In the summer of 1955, there was a plot by the Messalistes to establish a trade union, and when Aïssat Idir became aware he discussed it with Abane Ramdane, and on behalf of the FLN, both founded the General Union of Algerian Workers on February 24th 1956 with many other workers. The Union's goal was to mobilize workers to fight against colonialism and its injustices and he proclaimed himself Secretary General for the Union. He was then arrested on 23 or 24 May 1954, along with 40 of his workers, and imprisoned in Serkadji Prison where he is suspected him of being a member of the ICFTU. During his imprisonment, he was tortured by French colonialists. However he was defended by his lawyer Henri Rolin, hired by the ICFTU. Rolin succeeded in getting him out of jail on January 13, 1959. He was then stopped by two Gendarmes, and sent back to Prison in Birtraria, however this time the ICFTU fails. and the General Union of Algerian Workers is closed by French authorities the same day he got arrested.
=== Death ===
His family and lawyers were not given the right to visit Aissat while he was in jail for more than 2 months.
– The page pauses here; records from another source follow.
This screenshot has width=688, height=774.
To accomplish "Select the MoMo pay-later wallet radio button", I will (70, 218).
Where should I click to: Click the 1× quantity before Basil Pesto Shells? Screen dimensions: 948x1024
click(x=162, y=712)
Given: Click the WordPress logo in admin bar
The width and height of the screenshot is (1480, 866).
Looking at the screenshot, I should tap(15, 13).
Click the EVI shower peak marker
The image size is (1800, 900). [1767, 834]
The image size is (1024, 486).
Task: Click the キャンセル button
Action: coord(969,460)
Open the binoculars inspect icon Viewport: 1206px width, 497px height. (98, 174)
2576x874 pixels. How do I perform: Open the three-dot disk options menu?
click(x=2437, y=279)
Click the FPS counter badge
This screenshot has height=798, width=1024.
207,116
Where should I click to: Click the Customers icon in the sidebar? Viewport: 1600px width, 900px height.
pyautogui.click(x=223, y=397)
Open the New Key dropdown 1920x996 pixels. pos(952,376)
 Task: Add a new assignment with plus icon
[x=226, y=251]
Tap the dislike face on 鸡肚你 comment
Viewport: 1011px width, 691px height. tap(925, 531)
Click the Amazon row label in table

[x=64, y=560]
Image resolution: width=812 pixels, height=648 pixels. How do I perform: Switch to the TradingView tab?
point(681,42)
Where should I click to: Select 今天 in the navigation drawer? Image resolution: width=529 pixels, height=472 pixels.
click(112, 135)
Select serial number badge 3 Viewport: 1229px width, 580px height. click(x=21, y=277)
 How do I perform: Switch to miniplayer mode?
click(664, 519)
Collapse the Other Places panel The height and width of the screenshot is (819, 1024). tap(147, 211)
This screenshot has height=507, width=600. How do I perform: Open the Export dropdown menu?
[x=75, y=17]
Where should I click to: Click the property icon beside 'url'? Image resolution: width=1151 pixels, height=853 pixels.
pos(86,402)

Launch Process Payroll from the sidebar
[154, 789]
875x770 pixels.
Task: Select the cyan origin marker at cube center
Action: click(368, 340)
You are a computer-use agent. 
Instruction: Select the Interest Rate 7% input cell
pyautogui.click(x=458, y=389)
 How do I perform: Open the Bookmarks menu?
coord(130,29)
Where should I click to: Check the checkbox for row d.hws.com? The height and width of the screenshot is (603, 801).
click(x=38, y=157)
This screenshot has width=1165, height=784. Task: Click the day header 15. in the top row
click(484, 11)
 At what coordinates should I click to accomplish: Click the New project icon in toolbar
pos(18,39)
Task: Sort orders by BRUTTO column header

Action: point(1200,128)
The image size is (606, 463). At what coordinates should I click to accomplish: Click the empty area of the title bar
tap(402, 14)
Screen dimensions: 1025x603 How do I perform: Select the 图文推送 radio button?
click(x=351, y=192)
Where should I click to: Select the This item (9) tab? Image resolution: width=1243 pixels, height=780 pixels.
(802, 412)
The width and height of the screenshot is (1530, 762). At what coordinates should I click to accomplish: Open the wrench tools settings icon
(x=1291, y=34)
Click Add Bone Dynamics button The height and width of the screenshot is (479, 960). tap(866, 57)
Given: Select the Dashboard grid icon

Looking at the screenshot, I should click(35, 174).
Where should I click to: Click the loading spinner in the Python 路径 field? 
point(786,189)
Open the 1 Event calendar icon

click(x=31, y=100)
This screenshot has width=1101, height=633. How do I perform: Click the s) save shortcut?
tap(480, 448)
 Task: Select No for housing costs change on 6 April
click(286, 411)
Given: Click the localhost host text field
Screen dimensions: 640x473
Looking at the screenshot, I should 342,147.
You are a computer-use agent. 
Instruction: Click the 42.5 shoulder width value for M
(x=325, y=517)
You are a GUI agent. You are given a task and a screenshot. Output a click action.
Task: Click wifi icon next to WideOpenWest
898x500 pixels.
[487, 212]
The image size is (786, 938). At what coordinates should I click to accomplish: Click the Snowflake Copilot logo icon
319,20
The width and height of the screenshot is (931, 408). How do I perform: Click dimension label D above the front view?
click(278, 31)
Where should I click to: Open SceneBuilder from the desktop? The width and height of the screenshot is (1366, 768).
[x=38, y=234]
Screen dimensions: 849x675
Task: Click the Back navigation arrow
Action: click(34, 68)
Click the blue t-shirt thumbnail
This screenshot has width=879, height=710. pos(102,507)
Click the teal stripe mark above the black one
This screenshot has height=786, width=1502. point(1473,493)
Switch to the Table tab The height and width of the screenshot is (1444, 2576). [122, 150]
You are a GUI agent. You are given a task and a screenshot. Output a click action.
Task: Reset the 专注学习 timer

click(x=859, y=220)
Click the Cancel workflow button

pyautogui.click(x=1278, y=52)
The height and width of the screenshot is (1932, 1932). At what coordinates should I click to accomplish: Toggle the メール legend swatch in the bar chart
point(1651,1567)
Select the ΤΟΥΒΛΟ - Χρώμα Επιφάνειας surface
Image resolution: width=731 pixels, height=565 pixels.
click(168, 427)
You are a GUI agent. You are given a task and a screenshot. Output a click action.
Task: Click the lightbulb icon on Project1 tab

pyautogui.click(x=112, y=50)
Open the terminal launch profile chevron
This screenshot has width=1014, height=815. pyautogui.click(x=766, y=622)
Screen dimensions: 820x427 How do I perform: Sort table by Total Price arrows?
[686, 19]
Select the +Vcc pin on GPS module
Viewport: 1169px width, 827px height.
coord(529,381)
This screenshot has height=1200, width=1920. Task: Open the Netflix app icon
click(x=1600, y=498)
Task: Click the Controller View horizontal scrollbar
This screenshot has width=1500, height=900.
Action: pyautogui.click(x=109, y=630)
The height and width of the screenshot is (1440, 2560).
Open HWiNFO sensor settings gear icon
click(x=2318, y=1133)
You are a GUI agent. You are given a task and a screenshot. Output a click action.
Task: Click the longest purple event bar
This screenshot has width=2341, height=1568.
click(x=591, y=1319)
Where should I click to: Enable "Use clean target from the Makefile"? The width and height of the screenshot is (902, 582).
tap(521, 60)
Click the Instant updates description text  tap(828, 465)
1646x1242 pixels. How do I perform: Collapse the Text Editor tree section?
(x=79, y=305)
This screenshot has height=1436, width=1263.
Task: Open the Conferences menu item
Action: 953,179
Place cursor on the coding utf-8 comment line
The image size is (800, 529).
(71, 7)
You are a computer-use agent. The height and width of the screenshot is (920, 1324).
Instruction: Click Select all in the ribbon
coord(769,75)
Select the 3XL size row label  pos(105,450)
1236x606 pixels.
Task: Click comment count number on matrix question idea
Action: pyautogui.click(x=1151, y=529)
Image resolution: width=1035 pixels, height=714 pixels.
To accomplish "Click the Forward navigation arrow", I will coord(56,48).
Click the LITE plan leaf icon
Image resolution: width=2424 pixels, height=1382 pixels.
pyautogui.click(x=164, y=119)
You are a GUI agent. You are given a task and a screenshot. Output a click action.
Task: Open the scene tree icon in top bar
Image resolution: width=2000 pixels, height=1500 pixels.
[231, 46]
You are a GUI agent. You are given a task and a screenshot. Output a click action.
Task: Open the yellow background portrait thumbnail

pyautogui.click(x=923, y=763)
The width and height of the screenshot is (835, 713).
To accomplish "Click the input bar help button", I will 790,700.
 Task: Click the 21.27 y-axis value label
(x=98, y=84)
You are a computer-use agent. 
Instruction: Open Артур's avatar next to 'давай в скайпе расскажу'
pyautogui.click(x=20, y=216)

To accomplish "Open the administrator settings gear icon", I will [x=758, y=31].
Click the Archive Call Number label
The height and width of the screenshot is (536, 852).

Later French authorities announced that he had attempted suicide and was taken to a Military Hospital, where he was visited by one of his lawyers, in the presence of a French guard, Aïssat denied that he attempted suicide, but claimed he was tortured and that his legs were badly burned from it. He died several months later on June 16, 1959, from the burns. French colonial administration denied torturing Aïssat Idir, and claimed that he had accidentally burnt his bed, after falling asleep while smoking. He was buried in Sidi M'hamed Bou Qobrine Cemetery.